== What is asked ==
a – Decide whether each statement below, marked (i), (ii) and (iii), agrees with the passage on polarization-sensitive photodetection. Answer yes or no for each, and quote the deciding words of the passage exactly.
(i) In ReS₂, a distorted 1T lattice gives rise to persistent in-plane anisotropy.
(ii) Most devices that exploit the anisotropy of ReS₂ operate without applied bias.
(iii) Responsivity modulation has conventionally been achieved by adjusting the illumination intensity.
b – Reproduce verbatim the stretch of the passage on polarization-sensitive photodetection from "The offloading part" through "gate voltage [23,24].".
c – Answer these questions using the passage on polarization-sensitive photodetection, marking each answer to match its question.
(i) What drives the photothermoelectric effect?
(ii) Which preprocessing function typically requires tunable photoresponsivity?
(iii) In what two ways does offloading part of the computation to the sensor help?

== Source ==
----

Determining the polarization state of light enables functions that intensity-only imagers cannot deliver: material discrimination, stress mapping, tissue contrast, and robust vision under glare [1,2,3,4]. Conventional approaches rely on external polarizers and analyzers aligned in front of photodiodes. These assemblies are accurate but bulky, alignment-sensitive, and power-hungry when active modulation is involved. A more compact route is to let the detector itself encode polarization and to read it in a photovoltaic regime, so that the scene’s polarization is converted to current directly at the device plane without auxiliary optics or electrical bias. Low-symmetry layered semiconductors are natural candidates for such in-detector polarimetry [3,5,6,7,8,9]. In rhenium disulfide (ReS₂), a distorted 1T lattice establishes persistent in-plane anisotropy, with optical matrix elements and carrier transport both depending on crystal direction [2,8,10,11,12,13,14]. Devices exploiting this anisotropy have reported polarization contrast, yet most operate in photoconductive or photogating modes under applied bias [2,11,15]. Bias improves gain but brings dark current, noise, and Joule heating, which complicate calibration and obscure weak signals. By contrast, devices relying on localized photovoltaic (driven by built-in electric field) or photothermoelectric (PTE) effects (driven by temperature difference) can separate photocarriers in the absence of bias, resulting in clean short-circuit currents and open-circuit voltages set solely by the illumination [16,17,18,19,20,21]. The challenge is architectural: to preserve polarization contrast, raise absolute signal level, and scale naturally to imaging—all while remaining zero-bias.

The offloading part of the computation to the sensor can significantly reduce redundant data and minimize data transfer between the sensor and the processor [12,22]. As a result, real-time image processing at the sensor level has become an important direction in photodetector development. On-chip convolution for feature extraction represents one of the most essential preprocessing functions, which typically requires tunable photoresponsivity. Conventionally, responsivity modulation is achieved by adjusting the gate voltage [23,24].

----

== Material provided ==
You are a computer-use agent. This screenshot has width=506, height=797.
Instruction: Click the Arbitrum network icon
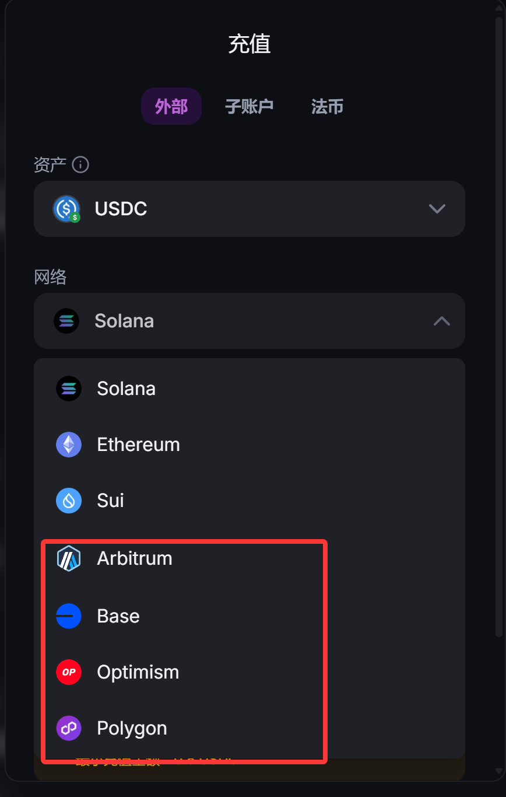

----

== Outputs for the tasks ==
a –
(i) Yes: "a distorted 1T lattice establishes persistent in-plane anisotropy"
(ii) No: "most operate in photoconductive or photogating modes under applied bias"
(iii) No: "Conventionally, responsivity modulation is achieved by adjusting the gate voltage"

b –
The offloading part of the computation to the sensor can significantly reduce redundant data and minimize data transfer between the sensor and the processor [12,22]. As a result, real-time image processing at the sensor level has become an important direction in photodetector development. On-chip convolution for feature extraction represents one of the most essential preprocessing functions, which typically requires tunable photoresponsivity. Conventionally, responsivity modulation is achieved by adjusting the gate voltage [23,24].

c –
(i) A temperature difference.
(ii) On-chip convolution for feature extraction.
(iii) It can significantly reduce redundant data and minimize data transfer between the sensor and the processor.